[Stored items]
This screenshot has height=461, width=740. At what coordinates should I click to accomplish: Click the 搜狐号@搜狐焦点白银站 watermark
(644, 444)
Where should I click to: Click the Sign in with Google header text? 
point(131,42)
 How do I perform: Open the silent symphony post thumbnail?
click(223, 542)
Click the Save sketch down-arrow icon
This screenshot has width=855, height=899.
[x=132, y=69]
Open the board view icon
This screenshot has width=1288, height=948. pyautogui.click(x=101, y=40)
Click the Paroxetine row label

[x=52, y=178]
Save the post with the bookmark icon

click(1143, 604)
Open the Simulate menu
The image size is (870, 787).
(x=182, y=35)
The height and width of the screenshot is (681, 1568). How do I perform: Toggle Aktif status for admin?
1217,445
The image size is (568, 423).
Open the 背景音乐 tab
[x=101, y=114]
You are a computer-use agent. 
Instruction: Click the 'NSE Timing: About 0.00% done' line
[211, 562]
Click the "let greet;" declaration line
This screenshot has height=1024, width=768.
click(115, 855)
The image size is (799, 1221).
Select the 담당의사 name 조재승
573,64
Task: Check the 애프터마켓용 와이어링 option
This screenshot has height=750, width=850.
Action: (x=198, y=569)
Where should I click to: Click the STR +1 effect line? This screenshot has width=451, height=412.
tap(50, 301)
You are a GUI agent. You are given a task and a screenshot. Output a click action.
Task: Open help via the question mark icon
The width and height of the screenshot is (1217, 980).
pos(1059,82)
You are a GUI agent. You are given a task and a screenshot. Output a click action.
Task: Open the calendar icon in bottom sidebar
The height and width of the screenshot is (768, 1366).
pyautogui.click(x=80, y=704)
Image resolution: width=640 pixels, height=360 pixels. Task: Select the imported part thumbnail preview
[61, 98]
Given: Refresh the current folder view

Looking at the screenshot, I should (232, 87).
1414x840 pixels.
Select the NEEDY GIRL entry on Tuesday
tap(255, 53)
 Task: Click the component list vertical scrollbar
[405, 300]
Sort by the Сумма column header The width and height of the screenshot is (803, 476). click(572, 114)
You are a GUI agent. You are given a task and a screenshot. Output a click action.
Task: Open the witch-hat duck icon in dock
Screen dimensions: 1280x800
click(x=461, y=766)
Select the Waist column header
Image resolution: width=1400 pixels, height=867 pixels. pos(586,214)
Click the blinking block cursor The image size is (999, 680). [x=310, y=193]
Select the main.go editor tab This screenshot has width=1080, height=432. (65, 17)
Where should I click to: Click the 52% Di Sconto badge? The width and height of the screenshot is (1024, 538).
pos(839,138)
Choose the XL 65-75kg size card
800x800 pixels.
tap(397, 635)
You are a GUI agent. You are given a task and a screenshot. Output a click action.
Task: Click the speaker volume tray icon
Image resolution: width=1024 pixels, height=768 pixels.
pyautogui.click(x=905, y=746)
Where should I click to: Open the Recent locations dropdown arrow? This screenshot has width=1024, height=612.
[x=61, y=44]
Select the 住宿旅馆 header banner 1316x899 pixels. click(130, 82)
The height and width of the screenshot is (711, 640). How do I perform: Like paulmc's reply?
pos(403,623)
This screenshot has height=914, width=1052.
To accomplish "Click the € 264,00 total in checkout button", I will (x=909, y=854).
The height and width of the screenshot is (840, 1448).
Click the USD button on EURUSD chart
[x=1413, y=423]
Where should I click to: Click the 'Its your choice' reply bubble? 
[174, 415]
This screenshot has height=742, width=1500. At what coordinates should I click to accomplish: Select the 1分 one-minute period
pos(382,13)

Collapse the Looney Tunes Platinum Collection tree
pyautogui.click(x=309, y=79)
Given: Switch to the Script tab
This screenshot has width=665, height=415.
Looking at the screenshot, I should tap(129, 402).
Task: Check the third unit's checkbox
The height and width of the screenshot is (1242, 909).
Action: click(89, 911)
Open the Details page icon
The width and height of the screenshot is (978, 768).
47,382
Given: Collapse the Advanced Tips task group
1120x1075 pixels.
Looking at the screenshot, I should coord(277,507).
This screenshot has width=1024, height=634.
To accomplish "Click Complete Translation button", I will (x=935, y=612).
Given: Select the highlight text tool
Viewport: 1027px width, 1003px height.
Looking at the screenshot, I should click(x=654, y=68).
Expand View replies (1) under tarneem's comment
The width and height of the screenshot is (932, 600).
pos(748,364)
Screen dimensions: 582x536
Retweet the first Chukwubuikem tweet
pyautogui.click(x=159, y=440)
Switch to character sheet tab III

- _Task directions_: The complete data is to be transcribed verbatim.

- _Problem solution_:
This screenshot has height=461, width=740. At what coordinates should I click to accomplish: Click the 搜狐号@搜狐焦点白银站 watermark
(644, 444)
Where should I click to: Click the Sign in with Google header text? 
point(131,42)
 How do I perform: Open the silent symphony post thumbnail?
click(223, 542)
Click the Save sketch down-arrow icon
This screenshot has width=855, height=899.
[x=132, y=69]
Open the board view icon
This screenshot has width=1288, height=948. pyautogui.click(x=101, y=40)
Click the Paroxetine row label

[x=52, y=178]
Save the post with the bookmark icon

click(1143, 604)
Open the Simulate menu
The image size is (870, 787).
(x=182, y=35)
The height and width of the screenshot is (681, 1568). How do I perform: Toggle Aktif status for admin?
1217,445
The image size is (568, 423).
Open the 背景音乐 tab
[x=101, y=114]
You are a computer-use agent. 
Instruction: Click the 'NSE Timing: About 0.00% done' line
[211, 562]
Click the "let greet;" declaration line
This screenshot has height=1024, width=768.
click(115, 855)
The image size is (799, 1221).
Select the 담당의사 name 조재승
573,64
Task: Check the 애프터마켓용 와이어링 option
This screenshot has height=750, width=850.
Action: (x=198, y=569)
Where should I click to: Click the STR +1 effect line? This screenshot has width=451, height=412.
tap(50, 301)
You are a GUI agent. You are given a task and a screenshot. Output a click action.
Task: Open help via the question mark icon
The width and height of the screenshot is (1217, 980).
pos(1059,82)
You are a GUI agent. You are given a task and a screenshot. Output a click action.
Task: Open the calendar icon in bottom sidebar
The height and width of the screenshot is (768, 1366).
pyautogui.click(x=80, y=704)
Image resolution: width=640 pixels, height=360 pixels. Task: Select the imported part thumbnail preview
[61, 98]
Given: Refresh the current folder view

Looking at the screenshot, I should (232, 87).
1414x840 pixels.
Select the NEEDY GIRL entry on Tuesday
tap(255, 53)
 Task: Click the component list vertical scrollbar
[405, 300]
Sort by the Сумма column header The width and height of the screenshot is (803, 476). click(572, 114)
You are a GUI agent. You are given a task and a screenshot. Output a click action.
Task: Open the witch-hat duck icon in dock
Screen dimensions: 1280x800
click(x=461, y=766)
Select the Waist column header
Image resolution: width=1400 pixels, height=867 pixels. pos(586,214)
Click the blinking block cursor The image size is (999, 680). [x=310, y=193]
Select the main.go editor tab This screenshot has width=1080, height=432. (65, 17)
Where should I click to: Click the 52% Di Sconto badge? The width and height of the screenshot is (1024, 538).
pos(839,138)
Choose the XL 65-75kg size card
800x800 pixels.
tap(397, 635)
You are a GUI agent. You are given a task and a screenshot. Output a click action.
Task: Click the speaker volume tray icon
Image resolution: width=1024 pixels, height=768 pixels.
pyautogui.click(x=905, y=746)
Where should I click to: Open the Recent locations dropdown arrow? This screenshot has width=1024, height=612.
[x=61, y=44]
Select the 住宿旅馆 header banner 1316x899 pixels. click(130, 82)
The height and width of the screenshot is (711, 640). How do I perform: Like paulmc's reply?
pos(403,623)
This screenshot has height=914, width=1052.
To accomplish "Click the € 264,00 total in checkout button", I will (x=909, y=854).
The height and width of the screenshot is (840, 1448).
Click the USD button on EURUSD chart
[x=1413, y=423]
Where should I click to: Click the 'Its your choice' reply bubble? 
[174, 415]
This screenshot has height=742, width=1500. At what coordinates should I click to accomplish: Select the 1分 one-minute period
pos(382,13)

Collapse the Looney Tunes Platinum Collection tree
pyautogui.click(x=309, y=79)
Given: Switch to the Script tab
This screenshot has width=665, height=415.
Looking at the screenshot, I should tap(129, 402).
Task: Check the third unit's checkbox
The height and width of the screenshot is (1242, 909).
Action: click(89, 911)
Open the Details page icon
The width and height of the screenshot is (978, 768).
47,382
Given: Collapse the Advanced Tips task group
1120x1075 pixels.
Looking at the screenshot, I should coord(277,507).
This screenshot has width=1024, height=634.
To accomplish "Click Complete Translation button", I will (x=935, y=612).
Given: Select the highlight text tool
Viewport: 1027px width, 1003px height.
Looking at the screenshot, I should click(x=654, y=68).
Expand View replies (1) under tarneem's comment
The width and height of the screenshot is (932, 600).
pos(748,364)
Screen dimensions: 582x536
Retweet the first Chukwubuikem tweet
pyautogui.click(x=159, y=440)
Switch to character sheet tab III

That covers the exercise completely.